**YOUR GOAL**
Every line below from the one containing "Given: Click the" through the one containing "Select the event" must be transcribed exactly. Omit all lines outside that stretch.

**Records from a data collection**
_ _ _
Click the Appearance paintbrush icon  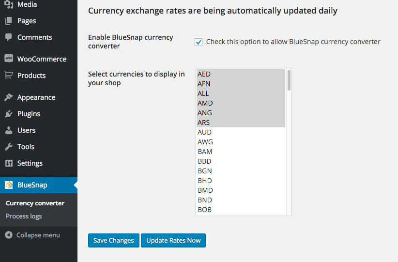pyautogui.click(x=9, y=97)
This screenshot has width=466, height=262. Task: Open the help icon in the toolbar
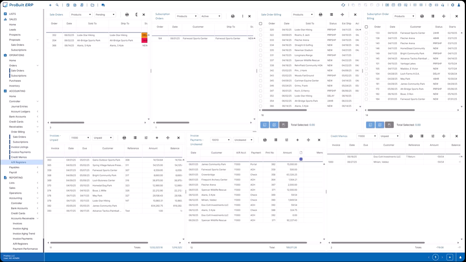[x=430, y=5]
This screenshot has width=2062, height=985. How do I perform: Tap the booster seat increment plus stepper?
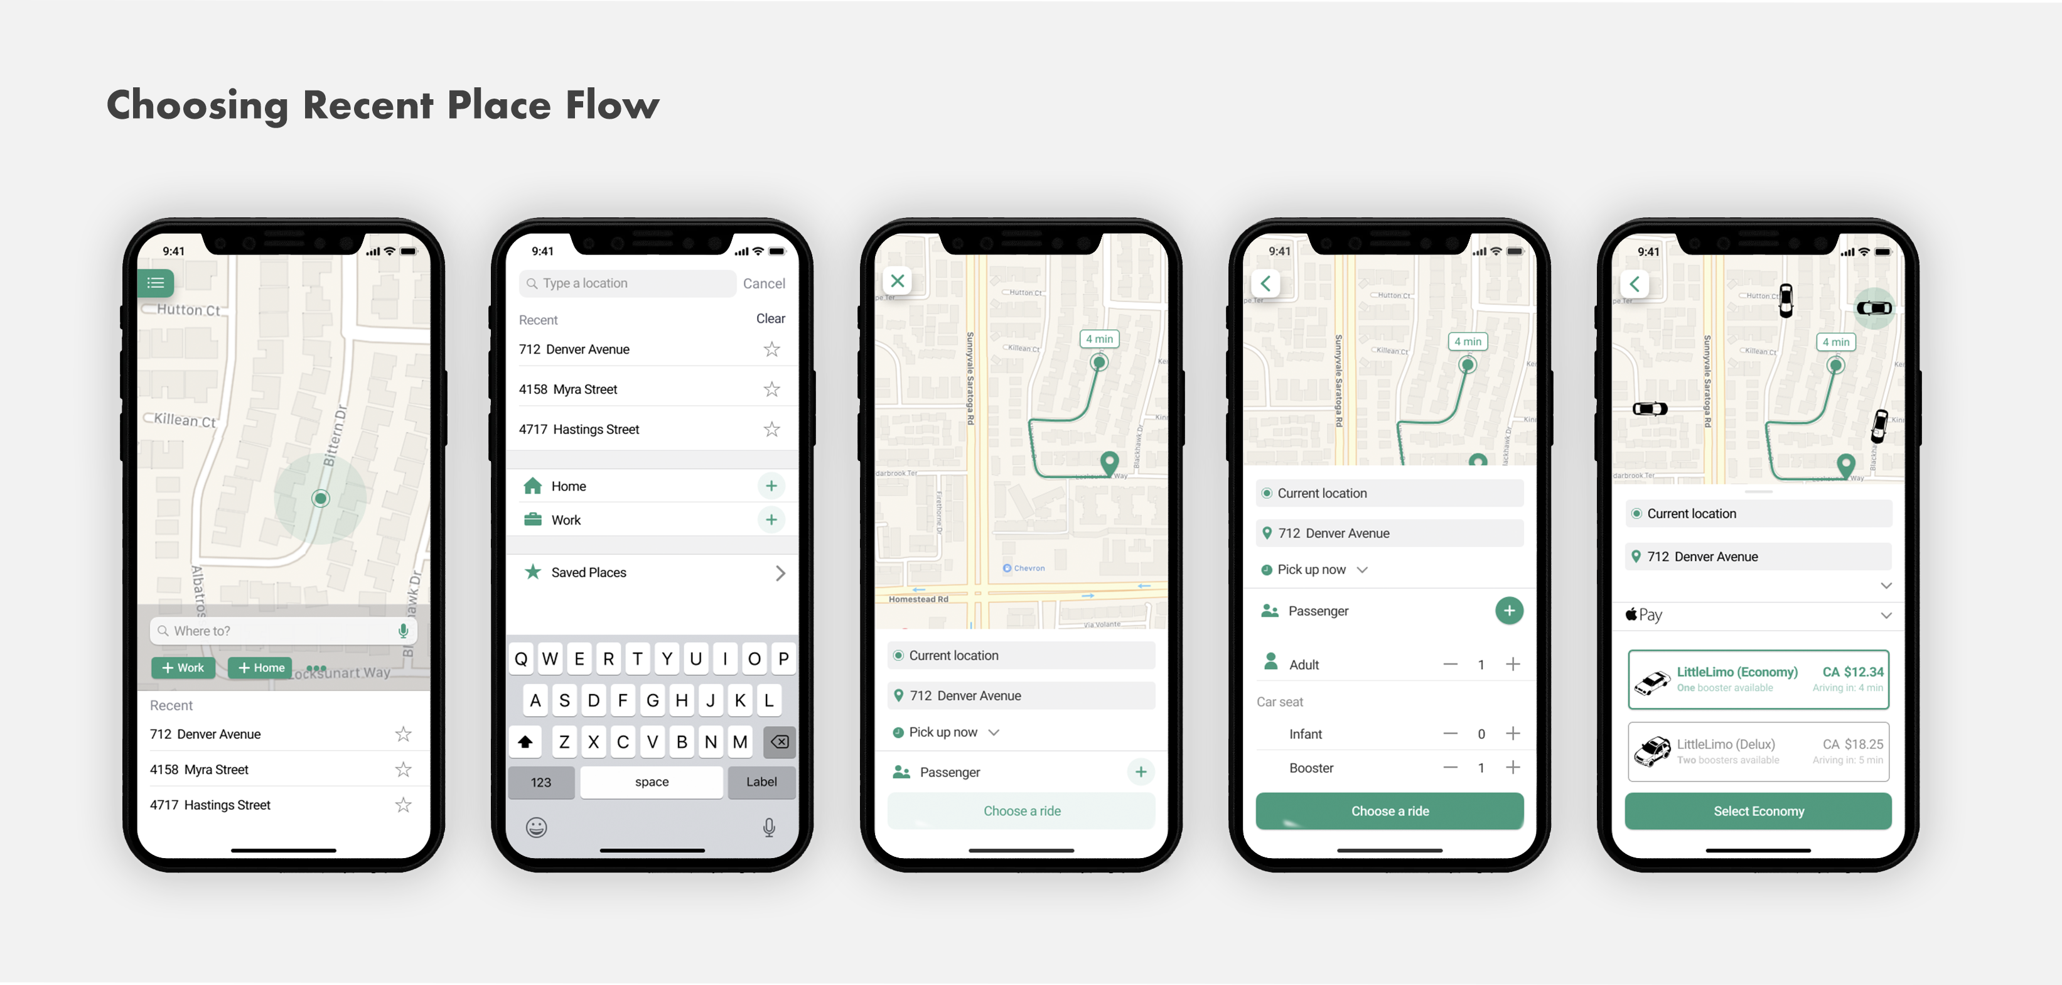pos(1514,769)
_ _ _
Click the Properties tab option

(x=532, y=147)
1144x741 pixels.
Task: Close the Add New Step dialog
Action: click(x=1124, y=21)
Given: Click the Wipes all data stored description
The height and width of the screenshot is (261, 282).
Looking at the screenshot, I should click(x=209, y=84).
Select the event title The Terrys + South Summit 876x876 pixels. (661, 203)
_ _ _
**ANSWER SPACE**
Given: Click the Wipes all data stored description
The height and width of the screenshot is (261, 282).
Looking at the screenshot, I should click(x=209, y=84).
Select the event title The Terrys + South Summit 876x876 pixels. (661, 203)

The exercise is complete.